Monday Morning Cup of Coffee takes a look at news coming across HousingWire’s weekend desk, with more coverage to come on larger issues.
President Donald Trump and Congress are considering policies which would include a massive tax cut and increased military spending, a dozen congressional aides told Reuters according to an article by James Oliphant.
So where would more money come from, if taxes aren't being raised?
According to the article, the new budget focus could put housing assistance provided by the U.S. Department of Housing and Urban Development at risk.
From the article:
While the White House has not been specific about its plans for HUD — the budget process remains in flux — it has called for a $54 billion cut in non-military discretionary domestic programs in the next fiscal year, which likely will dramatically impact safety-net programs that are not entitlements such as Medicare and Social Security, budget experts said.
Altogether, housing advocates paint a bleak picture of the landscape for low-income housing under the Trump administration. They warn that deep cuts to housing funds would force some people out of their homes and hollow out grant programs meant to revitalize urban neighborhoods.
Due to the new HUD Secretary Ben Carson just getting started, it is not clear what his first steps will be for HUD programs, but he will begin his time as secretary by taking a tour of field offices across the country.
In what is possibly the new hotbed for housing in the U.S., Dallas, over 100 residents are now looking for new housing in a city with already escalating rent prices.
A fire stared on Friday night in a four-story apartment building where firefighters arrived at about 11:30 p.m., according to an article by Azia Branson for the Star Telegram.
Despite the efforts of more than 100 firefighters, all 60 unites burned to the ground, according to the article. Officials are still investigating what started the fire.
To see a video of the apartment fire, click here.
In brighter news, the nation's housing market is looking up with an annual increase of 17% in mortgage originations in 2016, according to the latest Mortgage Monitor Report, just released by Black Knight Financial Services.
In fact, purchase lending increased 13% to their highest level since 2006. However, it was still 28% below 2005’s peak level.
Black Knight’s report also confirmed other recent reports that refinance originations increased in the fourth quarter, which marked a 58% increased from the fourth quarter in 2015. For the whole year, refinance originations increased 22%.
But that high level of originations probably won’t continue into 2017.
“The refinance market topped $1 trillion in 2016 as well, driven by a year of historically low rates,” said Ben Graboske, Black Knight executive vice president. “However, as Black Knight reported in our First Look at January’s mortgage performance data, prepayment speeds – historically a good indicator of refinance activity – fell by 30% from December to January.
“When you couple this with the fact that there are 5.7 million, or nearly 70%, fewer refinance candidates in the market entering Q1 2017 than there were entering Q4 2016, it becomes very likely that we will see these numbers decline significantly in the first quarter,” Graboske said.
And speaking of a slow-down in refinances, the Federal Reserve may be gearing up for another rate hike at its March meeting.

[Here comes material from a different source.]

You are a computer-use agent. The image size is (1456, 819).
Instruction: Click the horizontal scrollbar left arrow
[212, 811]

Last week traders upped their expectations of a rate hike to 52%, however after Trump’s speech to Congress Tuesday night, the Dow Jones Industrial average spiked to over 21,000 Wednesday.
Now, Fed Chairwoman Janet Yellen said Friday that another hike “would likely be appropriate,” in the March meeting, according to an article by Jim Puzzanghera for the Los Angeles Times.

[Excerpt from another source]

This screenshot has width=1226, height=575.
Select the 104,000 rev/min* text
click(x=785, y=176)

This comes after what Greg Gutfeld of Fox News called Trump’s most presidential week yet.
However, there is still time for the Fed to change its mind as there remains a week and a half before the Federal Open Markets Committee begins. Monday, Trump is expected to sign yet another executive order banning travel from seven Muslim countries.
And later this week, women will show their opposition to Trump’s policies by striking against someone else entirely, their employers, on March 8 for a day without women.
So this week could shape up to be much less calm than the previous one.
Whatever happens, you’ll see it here first, so keep reading and have a great week!